L'évaluation s'appuyait initialement sur les établissements de référence situés à Orange, Marseille, Montpellier et La Ciotat. La bailleresse a apporté un élément de comparaison nouveau déterminant : la clinique Montagard à Avignon, exploitée par le groupe Elsan (auquel appartient également le preneur), pratiquant un loyer de 285 euros HT/m².
En intégrant cette nouvelle référence aux établissements déjà retenus, la moyenne du prix au m² s'élevait à 188,13 euros/m², très proche de l'estimation de l'expert T. qui retenait 185 euros/m². La Cour a validé l'estimation de l'expert à 185 euros/m², considérant cette évaluation comme fiable et cohérente avec l'ensemble des références disponibles.
Sur la base des éléments retenus, la Cour a fixé le loyer du bail renouvelé selon le calcul suivant : 185 euros × 8 076 m² = 1 494 060 euros HT et HC par an à compter du 1er janvier 2017.

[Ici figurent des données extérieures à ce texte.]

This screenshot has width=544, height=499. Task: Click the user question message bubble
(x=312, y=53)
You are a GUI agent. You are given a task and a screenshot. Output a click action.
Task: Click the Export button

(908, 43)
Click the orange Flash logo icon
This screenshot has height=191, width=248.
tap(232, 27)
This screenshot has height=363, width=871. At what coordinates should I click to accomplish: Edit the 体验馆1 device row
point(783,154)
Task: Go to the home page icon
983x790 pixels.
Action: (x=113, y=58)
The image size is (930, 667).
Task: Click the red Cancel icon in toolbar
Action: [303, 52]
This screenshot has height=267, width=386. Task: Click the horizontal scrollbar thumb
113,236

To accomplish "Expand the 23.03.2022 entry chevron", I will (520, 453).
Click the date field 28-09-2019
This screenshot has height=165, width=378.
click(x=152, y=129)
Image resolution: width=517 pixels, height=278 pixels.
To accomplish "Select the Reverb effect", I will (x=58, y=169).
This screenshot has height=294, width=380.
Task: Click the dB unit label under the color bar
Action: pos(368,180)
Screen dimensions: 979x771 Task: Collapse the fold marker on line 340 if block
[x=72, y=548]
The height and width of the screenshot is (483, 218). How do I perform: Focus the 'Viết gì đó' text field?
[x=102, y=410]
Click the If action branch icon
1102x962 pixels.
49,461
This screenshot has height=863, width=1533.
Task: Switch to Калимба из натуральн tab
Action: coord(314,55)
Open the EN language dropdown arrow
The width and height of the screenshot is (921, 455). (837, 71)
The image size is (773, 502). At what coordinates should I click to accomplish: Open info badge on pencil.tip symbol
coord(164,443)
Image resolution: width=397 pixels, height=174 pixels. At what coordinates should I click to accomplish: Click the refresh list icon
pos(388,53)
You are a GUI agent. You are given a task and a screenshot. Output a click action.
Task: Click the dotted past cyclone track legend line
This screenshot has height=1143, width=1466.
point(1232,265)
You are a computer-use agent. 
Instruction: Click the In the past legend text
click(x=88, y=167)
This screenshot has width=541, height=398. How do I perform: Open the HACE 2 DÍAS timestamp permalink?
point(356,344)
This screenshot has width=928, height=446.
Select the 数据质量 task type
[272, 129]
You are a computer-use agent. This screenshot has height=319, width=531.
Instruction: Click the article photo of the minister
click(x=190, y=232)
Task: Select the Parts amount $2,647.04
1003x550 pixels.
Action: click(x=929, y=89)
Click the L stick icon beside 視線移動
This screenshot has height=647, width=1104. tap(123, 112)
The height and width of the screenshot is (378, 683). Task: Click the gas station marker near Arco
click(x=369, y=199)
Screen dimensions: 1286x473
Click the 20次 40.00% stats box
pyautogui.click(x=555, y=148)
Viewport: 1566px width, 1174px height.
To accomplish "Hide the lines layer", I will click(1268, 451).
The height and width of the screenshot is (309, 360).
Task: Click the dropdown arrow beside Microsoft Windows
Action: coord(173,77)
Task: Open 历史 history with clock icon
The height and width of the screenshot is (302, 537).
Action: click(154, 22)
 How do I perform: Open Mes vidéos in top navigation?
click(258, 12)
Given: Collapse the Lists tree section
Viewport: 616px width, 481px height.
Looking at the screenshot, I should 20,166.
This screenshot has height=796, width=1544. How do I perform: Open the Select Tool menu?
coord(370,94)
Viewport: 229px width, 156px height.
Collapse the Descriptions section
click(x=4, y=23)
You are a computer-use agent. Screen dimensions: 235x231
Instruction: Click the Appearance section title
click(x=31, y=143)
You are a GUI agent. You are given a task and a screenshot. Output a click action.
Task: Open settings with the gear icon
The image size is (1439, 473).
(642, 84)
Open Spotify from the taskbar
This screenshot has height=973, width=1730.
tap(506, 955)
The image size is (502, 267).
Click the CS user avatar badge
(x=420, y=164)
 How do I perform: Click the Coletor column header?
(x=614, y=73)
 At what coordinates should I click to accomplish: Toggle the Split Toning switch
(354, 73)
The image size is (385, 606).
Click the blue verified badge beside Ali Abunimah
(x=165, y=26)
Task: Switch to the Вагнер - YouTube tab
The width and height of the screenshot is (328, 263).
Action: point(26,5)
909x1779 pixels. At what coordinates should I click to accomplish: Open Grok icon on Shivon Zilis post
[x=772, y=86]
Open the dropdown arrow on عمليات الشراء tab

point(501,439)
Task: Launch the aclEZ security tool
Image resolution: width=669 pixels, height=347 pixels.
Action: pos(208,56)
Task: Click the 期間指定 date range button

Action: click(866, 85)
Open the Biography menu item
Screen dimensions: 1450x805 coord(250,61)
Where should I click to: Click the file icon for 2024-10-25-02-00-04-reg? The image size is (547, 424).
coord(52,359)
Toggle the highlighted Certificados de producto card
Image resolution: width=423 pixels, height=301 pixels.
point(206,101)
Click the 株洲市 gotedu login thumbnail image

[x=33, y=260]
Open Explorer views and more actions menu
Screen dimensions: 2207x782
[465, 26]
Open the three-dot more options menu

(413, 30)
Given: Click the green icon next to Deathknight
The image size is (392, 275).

Cette décision représente un rehaussement significatif par rapport au jugement de première instance (1 364 844 euros) mais reste inférieure aux demandes des bailleresses (entre 1 508 305 euros et 1 519 364,80 euros) et très supérieure aux demandes du preneur (859 900 euros à 1 290 000 euros selon les hypothèses).Cette décision s'inscrit dans la lignée jurisprudentielle reconnaissant les spécificités des baux commerciaux portant sur des locaux à usage unique, tout en précisant les modalités concrètes d'application de ces principes aux établissements de santé privés.